■ Given data:

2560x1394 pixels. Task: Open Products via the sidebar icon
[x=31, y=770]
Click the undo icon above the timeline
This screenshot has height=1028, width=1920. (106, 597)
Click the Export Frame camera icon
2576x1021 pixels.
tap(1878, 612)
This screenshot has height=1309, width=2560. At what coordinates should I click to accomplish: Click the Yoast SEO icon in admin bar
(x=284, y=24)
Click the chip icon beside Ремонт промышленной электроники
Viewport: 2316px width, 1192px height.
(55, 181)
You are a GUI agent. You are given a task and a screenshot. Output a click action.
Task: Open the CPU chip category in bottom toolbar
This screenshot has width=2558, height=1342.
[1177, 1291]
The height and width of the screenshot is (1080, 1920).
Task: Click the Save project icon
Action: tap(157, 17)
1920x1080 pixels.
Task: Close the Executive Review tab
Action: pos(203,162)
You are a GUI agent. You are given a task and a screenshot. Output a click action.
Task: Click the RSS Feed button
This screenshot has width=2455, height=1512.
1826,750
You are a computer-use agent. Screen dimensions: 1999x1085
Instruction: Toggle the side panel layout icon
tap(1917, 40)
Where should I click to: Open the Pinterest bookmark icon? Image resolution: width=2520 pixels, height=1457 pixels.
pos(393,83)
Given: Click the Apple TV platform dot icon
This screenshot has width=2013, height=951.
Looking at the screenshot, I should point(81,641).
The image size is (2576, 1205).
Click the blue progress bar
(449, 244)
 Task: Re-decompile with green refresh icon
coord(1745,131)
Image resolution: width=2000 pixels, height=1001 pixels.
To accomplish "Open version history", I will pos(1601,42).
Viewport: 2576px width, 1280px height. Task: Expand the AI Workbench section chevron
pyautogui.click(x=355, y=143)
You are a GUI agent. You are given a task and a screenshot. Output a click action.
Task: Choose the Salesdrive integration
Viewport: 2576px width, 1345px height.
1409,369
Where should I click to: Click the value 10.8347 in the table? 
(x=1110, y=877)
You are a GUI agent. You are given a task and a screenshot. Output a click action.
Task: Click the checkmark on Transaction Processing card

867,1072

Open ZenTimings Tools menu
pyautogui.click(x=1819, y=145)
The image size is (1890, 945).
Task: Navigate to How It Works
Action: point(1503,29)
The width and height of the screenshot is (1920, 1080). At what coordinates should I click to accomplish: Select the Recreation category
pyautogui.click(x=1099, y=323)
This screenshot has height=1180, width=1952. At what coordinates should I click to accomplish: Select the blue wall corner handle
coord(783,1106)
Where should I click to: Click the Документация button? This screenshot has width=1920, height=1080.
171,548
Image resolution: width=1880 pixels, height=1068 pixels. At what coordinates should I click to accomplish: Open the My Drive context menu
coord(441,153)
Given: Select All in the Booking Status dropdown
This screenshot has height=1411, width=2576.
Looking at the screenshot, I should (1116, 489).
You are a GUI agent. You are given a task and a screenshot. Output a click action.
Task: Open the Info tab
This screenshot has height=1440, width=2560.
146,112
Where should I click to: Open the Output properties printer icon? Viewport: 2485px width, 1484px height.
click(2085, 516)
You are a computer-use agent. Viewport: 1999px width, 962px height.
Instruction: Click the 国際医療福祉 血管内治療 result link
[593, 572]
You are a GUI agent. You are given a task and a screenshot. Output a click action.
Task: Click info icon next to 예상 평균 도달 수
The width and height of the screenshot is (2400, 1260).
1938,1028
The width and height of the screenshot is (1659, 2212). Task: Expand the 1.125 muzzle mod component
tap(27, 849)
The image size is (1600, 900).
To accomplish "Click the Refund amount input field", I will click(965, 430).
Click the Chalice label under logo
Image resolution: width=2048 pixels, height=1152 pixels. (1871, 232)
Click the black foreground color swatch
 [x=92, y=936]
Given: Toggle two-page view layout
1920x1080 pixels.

■ What the task asks: Only the lines from the one containing "This screenshot has height=1180, width=1952." through the last line of the material belong in your answer; output them exactly.

■ Answer to this exercise:
This screenshot has height=1180, width=1952. At what coordinates should I click to accomplish: Select the blue wall corner handle
coord(783,1106)
Where should I click to: Click the Документация button? This screenshot has width=1920, height=1080.
171,548
Image resolution: width=1880 pixels, height=1068 pixels. At what coordinates should I click to accomplish: Open the My Drive context menu
coord(441,153)
Given: Select All in the Booking Status dropdown
This screenshot has height=1411, width=2576.
Looking at the screenshot, I should (1116, 489).
You are a GUI agent. You are given a task and a screenshot. Output a click action.
Task: Open the Info tab
This screenshot has height=1440, width=2560.
146,112
Where should I click to: Open the Output properties printer icon? Viewport: 2485px width, 1484px height.
click(2085, 516)
You are a computer-use agent. Viewport: 1999px width, 962px height.
Instruction: Click the 国際医療福祉 血管内治療 result link
[593, 572]
You are a GUI agent. You are given a task and a screenshot. Output a click action.
Task: Click info icon next to 예상 평균 도달 수
The width and height of the screenshot is (2400, 1260).
1938,1028
The width and height of the screenshot is (1659, 2212). Task: Expand the 1.125 muzzle mod component
tap(27, 849)
The image size is (1600, 900).
To accomplish "Click the Refund amount input field", I will click(965, 430).
Click the Chalice label under logo
Image resolution: width=2048 pixels, height=1152 pixels. (1871, 232)
Click the black foreground color swatch
 [x=92, y=936]
Given: Toggle two-page view layout
1920x1080 pixels.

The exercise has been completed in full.